Leoncavallo : VESTI LA GIUBBA
Dicitencello Vuie
Verdi: OTELLO "Dio mi potevi"
Na sera e maggio
Serenade de Romberg
Leoncavallo: LA BOHEME
Giordano: ANDREA CHENIER














Emission Arte Lirica du 23 juin 2019

mai 28th, 2019 par Alain Fauquier


Affiche Grandes mélodies napolitaines portrait 1

MARIO LANZA

ET LES

GRANDES MELODIES NAPOLITAINES

 Après avoir chanté l’opéra, les grands standards américains, les comédies musicales et les chansons italiennes qu’il avait tellement entendues dans sa famille durant son enfance et son adolescence américaine dans la petite Little Italy de Philadelphie, sa ville natale, Mario Lanza décida, à la fin de sa courte vie, de consacrer tout un album à des chansons napolitaines.

Il s’attaquait là à un gros morceau et, à part, quelques airs devenus « internationaux » et qu’il avait chantés dès l’Amérique, il venait maintenant faire le choix de grandes, belles et sombres mélodies.

Mais écoutons d’abord, le fameux MARECHIARE (en napolitain) ou MARECHIARO en italien du nom du petit port pittoresque de la région de Naples, devenu célèbre par la Chanson MARECHIARE écrite par le poète Di Giacomo et le compositeur Francesco Paolo TOSTI.

On y parle d’une petite fenêtre, la Fenestella qui a le plus contribué au mythe du site de MARCECHIARE. ON dit que le poète et écrivain napolitain Salvatore Di Giacomo (1860-1934) apercevant un œillet dans un pot de fleurs sur le rebord d’une petite fenêtre,  trouva l’inspiration pour une des plus célèbres chansons napolitaines : A Marechiare.

De nos jours, la petite fenêtre est toujours fleurie d’un œillet et une plaque commémorative en marbre blanc rappelle la partition et le nom de l’auteur mort en avril 1934.

« Quanno spónta la luna a Marechiaro, pure li pisce nce fanno a ll’ammore… Scétate, Carulí, ca ll’aria è doce…!  »

En napolitain : « Quand la lune se leva à Marechiaro, même les poissons font l’amour … Réveille-toi, Caroline, que l’air est doux …  »

Pourquoi les chansons napolitaines ?

Parce que contrairement à ce que certains pourraient croire, ces chansons ne sont pas d’aimables fariboles, mais des œuvres, paroles et musique, de première importance et n’ont rien de « folklorique » au sens galvaudé et non approprié du terme.
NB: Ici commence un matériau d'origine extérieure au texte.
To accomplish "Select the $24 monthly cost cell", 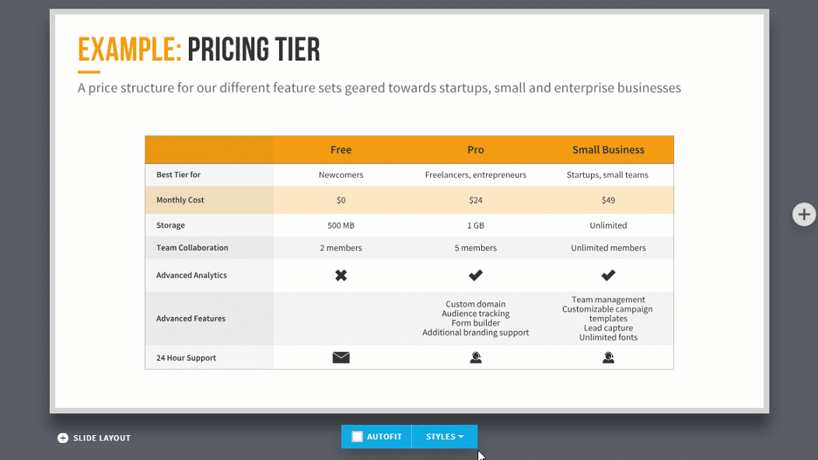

Le Napolitain est une véritable langue, avec ses idiomes, ses sonorités, ses » histoires », ses thèmes, qui vont de l’amour, bien sûr, à la nostalgie, à la dureté et à la beauté de la vie, à l’évocation des immigrants quittant leur pays et Naples et Sorrente, à la mélancolie de tous, ceux qui partent et ceux qui restent, la mélancolie forme parfumée de la tristesse, et que Vincenzo Bellini, le grand et jeune maître du Bel Canto, appelait « Malinconia, Ninfa gentile », Mélancolie, Nymphe Gentille » ; on a compris, que viennent ensuite le temps qui passe, et la mort.

Et c’est ce qu’on trouve dans les mélodies napolitaines.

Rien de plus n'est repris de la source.